Would the Taoiseach not admit that if the Constitutional institutions of this State were allowed to function properly there would be no need for internment? Would the Taoiseach not go on radio as he did a few years ago when he told the farmers that he would use the full forces of the Army and the Garda——

That does not arise. That is a different matter.

Would he not go on radio now and appeal to those people to hand in their arms before we have a further drift to anarchy and a takeover as they had in Cuba at one time?

The Prohibition of Forcible Entry and Occupation Bill has nothing whatever to do with the question. It is a separate matter altogether. So far as Deputy L'Estrange's question is concerned, the law is being enforced, and it is being enforced in relation to the recent complaint made by the Deputy about the speech made in respect of bullets and bombs. It was on my express instructions, immediately after that speech was made in Cork, that the Attorney General examined the law and brought charges to the full extent of the law as it exists against the person involved.

I am not talking about speeches. I am talking about action. I am talking about burnings and explosions and the carrying of arms and other things that have gone on for the past five years while you sat idly by and witnessed this drift to anarchy.

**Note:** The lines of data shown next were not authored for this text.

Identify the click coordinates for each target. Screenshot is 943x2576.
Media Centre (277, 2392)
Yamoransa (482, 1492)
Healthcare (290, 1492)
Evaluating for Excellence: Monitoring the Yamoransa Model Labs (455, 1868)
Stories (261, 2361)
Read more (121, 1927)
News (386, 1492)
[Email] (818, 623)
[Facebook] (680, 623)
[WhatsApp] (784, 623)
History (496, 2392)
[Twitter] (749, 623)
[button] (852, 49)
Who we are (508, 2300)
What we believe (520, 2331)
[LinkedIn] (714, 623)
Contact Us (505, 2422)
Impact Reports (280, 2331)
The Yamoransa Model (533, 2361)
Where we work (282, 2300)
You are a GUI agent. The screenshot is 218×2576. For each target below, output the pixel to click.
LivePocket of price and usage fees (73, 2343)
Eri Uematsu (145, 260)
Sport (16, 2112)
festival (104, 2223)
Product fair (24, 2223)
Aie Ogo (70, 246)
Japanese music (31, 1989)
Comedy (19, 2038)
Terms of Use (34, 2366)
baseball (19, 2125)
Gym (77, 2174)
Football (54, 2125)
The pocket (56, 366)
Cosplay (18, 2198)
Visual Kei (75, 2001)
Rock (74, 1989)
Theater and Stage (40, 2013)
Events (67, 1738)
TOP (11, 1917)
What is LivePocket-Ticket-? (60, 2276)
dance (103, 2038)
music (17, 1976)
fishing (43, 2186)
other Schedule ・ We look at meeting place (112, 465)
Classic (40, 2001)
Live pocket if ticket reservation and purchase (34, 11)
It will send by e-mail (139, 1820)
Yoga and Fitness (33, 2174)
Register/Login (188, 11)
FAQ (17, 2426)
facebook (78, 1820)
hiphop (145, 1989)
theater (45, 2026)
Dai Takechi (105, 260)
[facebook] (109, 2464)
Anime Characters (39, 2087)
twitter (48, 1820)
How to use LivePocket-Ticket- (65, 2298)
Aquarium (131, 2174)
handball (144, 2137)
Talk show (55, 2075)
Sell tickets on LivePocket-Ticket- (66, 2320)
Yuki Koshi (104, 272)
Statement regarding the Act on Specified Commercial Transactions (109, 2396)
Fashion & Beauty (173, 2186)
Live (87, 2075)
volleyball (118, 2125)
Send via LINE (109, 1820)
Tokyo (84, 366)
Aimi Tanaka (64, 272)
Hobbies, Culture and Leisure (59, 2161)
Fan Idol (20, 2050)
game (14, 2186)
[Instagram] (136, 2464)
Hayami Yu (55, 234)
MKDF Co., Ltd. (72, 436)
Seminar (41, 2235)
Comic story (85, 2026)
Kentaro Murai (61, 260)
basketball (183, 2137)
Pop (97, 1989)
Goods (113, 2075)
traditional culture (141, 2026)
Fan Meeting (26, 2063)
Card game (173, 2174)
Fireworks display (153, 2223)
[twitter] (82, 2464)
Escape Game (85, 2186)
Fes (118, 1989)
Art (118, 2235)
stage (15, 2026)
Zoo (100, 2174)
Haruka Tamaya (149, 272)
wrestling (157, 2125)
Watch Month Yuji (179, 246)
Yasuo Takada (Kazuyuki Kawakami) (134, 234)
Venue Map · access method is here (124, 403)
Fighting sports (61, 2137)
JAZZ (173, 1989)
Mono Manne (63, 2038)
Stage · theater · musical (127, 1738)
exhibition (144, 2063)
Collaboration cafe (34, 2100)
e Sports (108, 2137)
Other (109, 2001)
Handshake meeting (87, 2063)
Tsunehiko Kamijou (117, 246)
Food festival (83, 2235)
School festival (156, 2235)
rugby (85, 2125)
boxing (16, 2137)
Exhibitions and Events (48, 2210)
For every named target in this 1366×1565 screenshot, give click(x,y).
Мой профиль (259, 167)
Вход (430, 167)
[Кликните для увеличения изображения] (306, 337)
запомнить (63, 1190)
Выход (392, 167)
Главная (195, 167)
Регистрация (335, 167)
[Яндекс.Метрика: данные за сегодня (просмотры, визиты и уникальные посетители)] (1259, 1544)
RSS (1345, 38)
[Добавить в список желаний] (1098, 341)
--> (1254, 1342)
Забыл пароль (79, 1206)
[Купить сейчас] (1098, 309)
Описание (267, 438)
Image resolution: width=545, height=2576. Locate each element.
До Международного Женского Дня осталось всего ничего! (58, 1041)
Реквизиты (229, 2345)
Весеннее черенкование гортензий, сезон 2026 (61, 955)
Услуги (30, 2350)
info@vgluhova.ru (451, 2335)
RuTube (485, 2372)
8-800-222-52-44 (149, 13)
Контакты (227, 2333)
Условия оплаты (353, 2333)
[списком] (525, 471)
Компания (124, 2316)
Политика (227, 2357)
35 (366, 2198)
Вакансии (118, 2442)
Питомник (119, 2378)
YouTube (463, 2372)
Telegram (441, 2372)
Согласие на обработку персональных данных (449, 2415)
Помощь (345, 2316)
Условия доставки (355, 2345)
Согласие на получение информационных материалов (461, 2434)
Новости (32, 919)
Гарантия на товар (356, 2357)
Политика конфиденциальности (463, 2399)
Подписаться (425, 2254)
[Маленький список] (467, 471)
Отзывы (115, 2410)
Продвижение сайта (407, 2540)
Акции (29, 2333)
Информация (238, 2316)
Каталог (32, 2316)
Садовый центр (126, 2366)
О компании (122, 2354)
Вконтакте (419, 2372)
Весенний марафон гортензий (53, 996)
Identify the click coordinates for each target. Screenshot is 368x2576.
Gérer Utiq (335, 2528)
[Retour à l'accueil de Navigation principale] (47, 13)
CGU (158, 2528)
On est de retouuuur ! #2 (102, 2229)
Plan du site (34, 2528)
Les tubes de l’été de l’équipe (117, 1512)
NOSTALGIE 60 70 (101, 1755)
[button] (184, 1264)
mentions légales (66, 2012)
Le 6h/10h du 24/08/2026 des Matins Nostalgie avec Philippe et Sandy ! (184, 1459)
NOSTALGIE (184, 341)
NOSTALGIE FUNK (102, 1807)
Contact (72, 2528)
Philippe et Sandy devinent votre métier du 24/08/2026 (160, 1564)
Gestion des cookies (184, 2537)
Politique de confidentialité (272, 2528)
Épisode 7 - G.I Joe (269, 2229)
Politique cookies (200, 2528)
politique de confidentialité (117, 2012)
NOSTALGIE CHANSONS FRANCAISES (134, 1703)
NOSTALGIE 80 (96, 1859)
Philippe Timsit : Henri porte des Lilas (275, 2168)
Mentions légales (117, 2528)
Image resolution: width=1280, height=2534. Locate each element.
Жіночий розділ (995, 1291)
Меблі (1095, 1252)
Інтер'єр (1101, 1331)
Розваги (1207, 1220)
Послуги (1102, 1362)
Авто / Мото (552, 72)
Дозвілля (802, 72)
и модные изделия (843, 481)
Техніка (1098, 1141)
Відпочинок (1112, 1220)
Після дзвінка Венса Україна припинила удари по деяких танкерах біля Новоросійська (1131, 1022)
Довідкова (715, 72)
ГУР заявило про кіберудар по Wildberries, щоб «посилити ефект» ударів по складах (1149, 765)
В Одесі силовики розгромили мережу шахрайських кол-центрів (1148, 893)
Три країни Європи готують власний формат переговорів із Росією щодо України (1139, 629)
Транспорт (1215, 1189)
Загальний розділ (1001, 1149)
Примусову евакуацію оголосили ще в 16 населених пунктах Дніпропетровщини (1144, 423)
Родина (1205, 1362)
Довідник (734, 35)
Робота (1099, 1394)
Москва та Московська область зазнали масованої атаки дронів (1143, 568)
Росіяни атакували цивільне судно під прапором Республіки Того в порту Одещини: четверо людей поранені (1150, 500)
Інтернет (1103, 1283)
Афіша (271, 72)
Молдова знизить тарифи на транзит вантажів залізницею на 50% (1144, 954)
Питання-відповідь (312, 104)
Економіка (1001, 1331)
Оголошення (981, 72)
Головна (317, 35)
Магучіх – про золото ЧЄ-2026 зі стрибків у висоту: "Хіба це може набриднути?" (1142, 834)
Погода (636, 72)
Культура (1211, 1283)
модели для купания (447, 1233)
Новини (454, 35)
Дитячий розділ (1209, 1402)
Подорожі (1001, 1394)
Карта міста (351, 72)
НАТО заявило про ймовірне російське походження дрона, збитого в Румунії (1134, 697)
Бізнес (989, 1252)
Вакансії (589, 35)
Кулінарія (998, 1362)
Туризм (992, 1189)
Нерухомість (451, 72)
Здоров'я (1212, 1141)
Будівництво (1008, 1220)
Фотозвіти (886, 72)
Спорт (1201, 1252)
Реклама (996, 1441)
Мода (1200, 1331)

Arising out of the Taoiseach's reply in which he said he would not give an assurance that internment without trial would not be reintroduced without the consent of the Dáil, in view of the seriousness of this step, does the Taoiseach not consider that it would be far more important, or at least equally as important, to have the Dáil deliberate on this sort of proposal in view of the haste with which the Fianna Fáil Government convened a special meeting of the Dáil to recognise the abdication of a British King and the accession of another and, on another occasion, the Fianna Fáil Government, in the month of September, introduced a Bill into this House at a specially convened meeting in order to put ESB workers in jail?

And paid their taxi fares when they got out.

In the first place there is no such proposal and, in the second place, if there were such, under the law it is a matter for the Government to take action. The Dáil has power under section 3 of the Offences Against the State Act at any time by resolution to annul a Government proclamation.

If such a motion is tabled, will the Taoiseach now say that it will be considered immediately after a decision by the Government to introduce internment without trial?

I am not going to talk about hypotheses.

It is the only policy you have.

In view of what is happening in this country, North and South, would the Taoiseach not think that the post of Attorney General should now be a full-time one and not just a part-time one?

That does not arise on the question.

The Taoiseach introduced the name of the Attorney General into this discussion. He said the Attorney General was examining and instructing. How in the world can he examine——

He is examining the law and he brought the prosecution in the light of the law that he examined.

Question No. 6.

Would the Taoiseach consider making the post of Attorney General a full-time one?

It was the practice that the post of Attorney General was a full-time position until the time that an inter-party Government, which the Deputy supported, got in here and changed the practice.

And you never got a chance to change it back again.

(Interruptions.)

The Taoiseach referred to his having activated the Attorney General on this matter. Would the Taoiseach state why the Attorney General of this country requires to be prompted by the Taoiseach before doing his duty in a case like this? Would he not do it if he were not prompted?

He was doing his duty, but I made sure that no time would be lost before the prosecution was brought.